In early March 1991, the Slovenian Assembly passed a law on military service, and as a result, Slovenian citizens were no longer obligated to serve in the Yugoslav People’s Army. The Assembly had previously severed all ties with the Federal Socialist Republic of Yugoslavia in February by passing the 19th amendment to the Slovenian constitution in February, and in April 1991 the Assembly adopted the Defense and Protection Act, which provided for the organization, preparation and action of Slovenia’s new defense system should any threats arise.
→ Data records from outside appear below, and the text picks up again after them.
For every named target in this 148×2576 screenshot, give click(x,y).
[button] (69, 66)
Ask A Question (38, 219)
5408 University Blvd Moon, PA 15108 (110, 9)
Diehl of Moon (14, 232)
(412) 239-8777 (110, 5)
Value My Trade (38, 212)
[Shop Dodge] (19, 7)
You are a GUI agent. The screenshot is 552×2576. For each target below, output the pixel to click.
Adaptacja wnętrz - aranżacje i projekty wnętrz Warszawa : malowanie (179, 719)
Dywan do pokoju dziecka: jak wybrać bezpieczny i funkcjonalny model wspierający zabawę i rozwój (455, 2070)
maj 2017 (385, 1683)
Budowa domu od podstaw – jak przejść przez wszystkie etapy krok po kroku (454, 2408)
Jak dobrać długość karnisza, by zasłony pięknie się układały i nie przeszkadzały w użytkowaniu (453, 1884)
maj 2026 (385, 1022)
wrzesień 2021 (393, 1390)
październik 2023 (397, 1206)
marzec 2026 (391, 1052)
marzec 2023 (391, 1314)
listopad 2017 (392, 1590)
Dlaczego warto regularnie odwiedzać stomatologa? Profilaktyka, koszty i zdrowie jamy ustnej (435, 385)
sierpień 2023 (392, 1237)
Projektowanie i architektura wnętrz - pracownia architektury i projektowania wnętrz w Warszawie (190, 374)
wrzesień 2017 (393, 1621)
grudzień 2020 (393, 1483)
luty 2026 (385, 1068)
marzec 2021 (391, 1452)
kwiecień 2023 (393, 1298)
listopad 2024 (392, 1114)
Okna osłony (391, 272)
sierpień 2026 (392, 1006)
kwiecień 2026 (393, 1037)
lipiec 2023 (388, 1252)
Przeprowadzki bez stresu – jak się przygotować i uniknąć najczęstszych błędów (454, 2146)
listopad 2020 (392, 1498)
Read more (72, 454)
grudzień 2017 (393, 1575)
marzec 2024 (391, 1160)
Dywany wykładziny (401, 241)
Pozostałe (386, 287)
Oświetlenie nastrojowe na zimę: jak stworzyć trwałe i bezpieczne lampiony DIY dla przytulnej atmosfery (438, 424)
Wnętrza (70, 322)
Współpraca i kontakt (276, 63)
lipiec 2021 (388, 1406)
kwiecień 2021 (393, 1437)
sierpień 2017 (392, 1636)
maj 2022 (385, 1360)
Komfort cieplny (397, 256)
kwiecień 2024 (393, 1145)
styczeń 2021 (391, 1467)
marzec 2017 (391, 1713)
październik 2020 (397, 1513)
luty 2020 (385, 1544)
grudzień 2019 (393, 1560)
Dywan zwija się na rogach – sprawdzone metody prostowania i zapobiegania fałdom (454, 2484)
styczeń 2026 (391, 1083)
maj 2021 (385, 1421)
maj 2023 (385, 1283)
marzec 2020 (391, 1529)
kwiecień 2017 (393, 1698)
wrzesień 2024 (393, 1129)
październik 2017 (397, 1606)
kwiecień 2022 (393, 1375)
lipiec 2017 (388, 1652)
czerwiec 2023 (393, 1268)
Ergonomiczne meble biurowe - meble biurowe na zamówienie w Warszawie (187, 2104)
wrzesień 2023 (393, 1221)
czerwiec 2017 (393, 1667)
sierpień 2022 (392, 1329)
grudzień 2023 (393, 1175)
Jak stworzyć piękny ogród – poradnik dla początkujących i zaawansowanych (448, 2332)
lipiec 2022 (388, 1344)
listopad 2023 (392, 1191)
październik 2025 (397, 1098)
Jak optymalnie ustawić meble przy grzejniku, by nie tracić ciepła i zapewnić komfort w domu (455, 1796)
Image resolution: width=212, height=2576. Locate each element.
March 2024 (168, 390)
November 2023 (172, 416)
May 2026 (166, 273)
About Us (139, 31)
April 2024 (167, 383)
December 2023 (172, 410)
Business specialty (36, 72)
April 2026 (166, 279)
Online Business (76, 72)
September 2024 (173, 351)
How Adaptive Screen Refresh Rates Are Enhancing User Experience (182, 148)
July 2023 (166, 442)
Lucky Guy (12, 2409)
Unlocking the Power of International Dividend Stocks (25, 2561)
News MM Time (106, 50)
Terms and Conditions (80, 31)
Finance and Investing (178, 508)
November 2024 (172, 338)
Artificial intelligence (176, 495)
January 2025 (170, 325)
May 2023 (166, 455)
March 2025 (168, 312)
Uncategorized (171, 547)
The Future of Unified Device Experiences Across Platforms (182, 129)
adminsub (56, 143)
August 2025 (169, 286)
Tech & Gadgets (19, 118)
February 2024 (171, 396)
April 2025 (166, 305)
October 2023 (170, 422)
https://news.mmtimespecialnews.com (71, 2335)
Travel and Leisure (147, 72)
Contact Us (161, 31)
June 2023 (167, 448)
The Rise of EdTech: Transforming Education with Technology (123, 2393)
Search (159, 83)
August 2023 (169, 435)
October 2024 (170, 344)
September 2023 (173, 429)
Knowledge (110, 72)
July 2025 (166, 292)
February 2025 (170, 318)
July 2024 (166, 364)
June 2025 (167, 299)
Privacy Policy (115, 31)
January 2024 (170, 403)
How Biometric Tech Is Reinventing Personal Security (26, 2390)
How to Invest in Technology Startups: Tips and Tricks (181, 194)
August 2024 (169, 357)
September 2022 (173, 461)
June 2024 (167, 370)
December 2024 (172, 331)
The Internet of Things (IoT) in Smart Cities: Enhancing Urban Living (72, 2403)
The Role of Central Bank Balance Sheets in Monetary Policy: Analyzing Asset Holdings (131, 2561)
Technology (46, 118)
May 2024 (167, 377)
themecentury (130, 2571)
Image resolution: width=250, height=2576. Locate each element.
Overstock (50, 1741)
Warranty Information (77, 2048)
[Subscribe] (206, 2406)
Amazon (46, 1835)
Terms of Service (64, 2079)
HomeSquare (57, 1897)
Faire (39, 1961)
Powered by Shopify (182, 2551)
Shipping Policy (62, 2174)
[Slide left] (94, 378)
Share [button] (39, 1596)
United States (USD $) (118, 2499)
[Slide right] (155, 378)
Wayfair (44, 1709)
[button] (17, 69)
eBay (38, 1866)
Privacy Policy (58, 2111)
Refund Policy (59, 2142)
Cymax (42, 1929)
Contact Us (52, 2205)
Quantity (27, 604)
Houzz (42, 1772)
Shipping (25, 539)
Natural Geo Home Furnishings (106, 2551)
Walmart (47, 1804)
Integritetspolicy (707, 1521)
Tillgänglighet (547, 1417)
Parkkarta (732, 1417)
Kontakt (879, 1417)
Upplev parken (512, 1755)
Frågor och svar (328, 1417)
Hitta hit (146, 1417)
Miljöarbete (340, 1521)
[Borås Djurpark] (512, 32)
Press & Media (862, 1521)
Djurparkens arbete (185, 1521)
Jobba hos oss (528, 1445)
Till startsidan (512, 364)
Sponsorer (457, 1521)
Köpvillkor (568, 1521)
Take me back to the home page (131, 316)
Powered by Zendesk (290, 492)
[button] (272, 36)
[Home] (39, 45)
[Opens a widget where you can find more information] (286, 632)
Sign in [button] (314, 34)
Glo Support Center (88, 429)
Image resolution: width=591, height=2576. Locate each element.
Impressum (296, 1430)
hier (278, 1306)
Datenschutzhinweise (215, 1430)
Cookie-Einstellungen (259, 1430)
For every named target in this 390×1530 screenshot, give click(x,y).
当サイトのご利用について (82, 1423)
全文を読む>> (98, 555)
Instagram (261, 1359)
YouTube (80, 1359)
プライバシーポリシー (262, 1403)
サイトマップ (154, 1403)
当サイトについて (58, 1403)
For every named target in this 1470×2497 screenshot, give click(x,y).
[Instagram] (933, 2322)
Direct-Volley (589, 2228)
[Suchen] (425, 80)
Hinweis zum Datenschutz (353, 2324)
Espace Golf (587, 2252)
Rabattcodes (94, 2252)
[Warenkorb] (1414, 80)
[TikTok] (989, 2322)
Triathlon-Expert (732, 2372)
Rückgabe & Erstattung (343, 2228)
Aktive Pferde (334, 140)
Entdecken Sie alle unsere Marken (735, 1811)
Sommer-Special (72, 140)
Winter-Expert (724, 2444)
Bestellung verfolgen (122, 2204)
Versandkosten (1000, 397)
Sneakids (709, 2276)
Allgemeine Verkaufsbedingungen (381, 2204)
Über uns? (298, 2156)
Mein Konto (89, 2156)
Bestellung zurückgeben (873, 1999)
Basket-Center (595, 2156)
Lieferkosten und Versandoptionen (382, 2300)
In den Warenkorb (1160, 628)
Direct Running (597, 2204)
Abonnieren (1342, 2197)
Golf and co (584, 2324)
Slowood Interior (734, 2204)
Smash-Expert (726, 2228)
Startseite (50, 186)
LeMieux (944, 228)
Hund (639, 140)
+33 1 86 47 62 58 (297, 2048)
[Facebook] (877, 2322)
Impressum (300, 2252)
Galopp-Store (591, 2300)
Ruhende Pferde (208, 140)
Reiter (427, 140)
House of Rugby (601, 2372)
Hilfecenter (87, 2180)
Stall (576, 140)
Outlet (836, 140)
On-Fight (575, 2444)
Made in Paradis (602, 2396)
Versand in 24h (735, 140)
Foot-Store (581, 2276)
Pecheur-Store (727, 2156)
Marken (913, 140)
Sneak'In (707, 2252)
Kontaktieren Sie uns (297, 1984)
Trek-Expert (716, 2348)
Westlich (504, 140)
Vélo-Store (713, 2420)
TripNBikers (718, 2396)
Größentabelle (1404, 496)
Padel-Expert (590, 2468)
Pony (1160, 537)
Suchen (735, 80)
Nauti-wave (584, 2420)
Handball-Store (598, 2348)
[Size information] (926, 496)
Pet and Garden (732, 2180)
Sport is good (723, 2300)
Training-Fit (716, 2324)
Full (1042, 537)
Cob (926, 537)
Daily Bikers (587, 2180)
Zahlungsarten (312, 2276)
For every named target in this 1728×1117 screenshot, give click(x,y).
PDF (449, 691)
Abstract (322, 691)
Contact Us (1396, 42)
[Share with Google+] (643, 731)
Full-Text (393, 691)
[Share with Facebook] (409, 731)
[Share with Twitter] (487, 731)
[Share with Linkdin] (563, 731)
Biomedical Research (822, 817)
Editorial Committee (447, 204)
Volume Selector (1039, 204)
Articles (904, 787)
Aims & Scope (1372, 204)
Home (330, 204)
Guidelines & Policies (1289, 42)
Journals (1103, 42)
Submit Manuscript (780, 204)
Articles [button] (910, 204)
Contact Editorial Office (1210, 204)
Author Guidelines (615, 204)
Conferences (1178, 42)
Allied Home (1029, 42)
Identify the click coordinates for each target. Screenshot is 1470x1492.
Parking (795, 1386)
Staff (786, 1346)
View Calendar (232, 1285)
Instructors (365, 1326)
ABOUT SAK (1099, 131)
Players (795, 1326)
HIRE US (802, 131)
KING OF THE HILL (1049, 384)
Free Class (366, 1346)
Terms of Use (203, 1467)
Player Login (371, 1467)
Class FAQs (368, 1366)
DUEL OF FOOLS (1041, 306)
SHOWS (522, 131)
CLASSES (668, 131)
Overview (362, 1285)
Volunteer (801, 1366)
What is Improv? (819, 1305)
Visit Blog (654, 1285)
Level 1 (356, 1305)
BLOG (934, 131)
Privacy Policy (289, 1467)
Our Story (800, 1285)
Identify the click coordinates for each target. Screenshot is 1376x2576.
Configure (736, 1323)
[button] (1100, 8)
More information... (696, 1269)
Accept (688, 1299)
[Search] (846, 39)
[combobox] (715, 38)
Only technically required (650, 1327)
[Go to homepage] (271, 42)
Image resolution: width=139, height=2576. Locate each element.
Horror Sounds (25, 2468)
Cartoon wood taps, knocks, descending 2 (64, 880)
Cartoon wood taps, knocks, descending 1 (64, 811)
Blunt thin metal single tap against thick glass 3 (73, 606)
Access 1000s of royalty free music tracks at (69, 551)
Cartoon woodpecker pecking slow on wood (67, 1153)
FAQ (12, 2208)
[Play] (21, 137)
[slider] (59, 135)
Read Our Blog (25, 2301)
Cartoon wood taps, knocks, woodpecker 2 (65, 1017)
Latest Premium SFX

A month later, in mid-May, the first generation of Slovenian soldiers comprising the Slovenian Territorial Defense started training at the Ig military center near Ljubljana and at the Pekre center near Maribor, and within days numerous Slovenian Territorial Defense units – now operating solely under the command of the MSNZ and Slovenian government – were mobilized in anticipation of aggressive measures launched by the Yugoslav army.
|Slovenian Independence Day celebration in Congress Square Ljubljana, June 26, 1991.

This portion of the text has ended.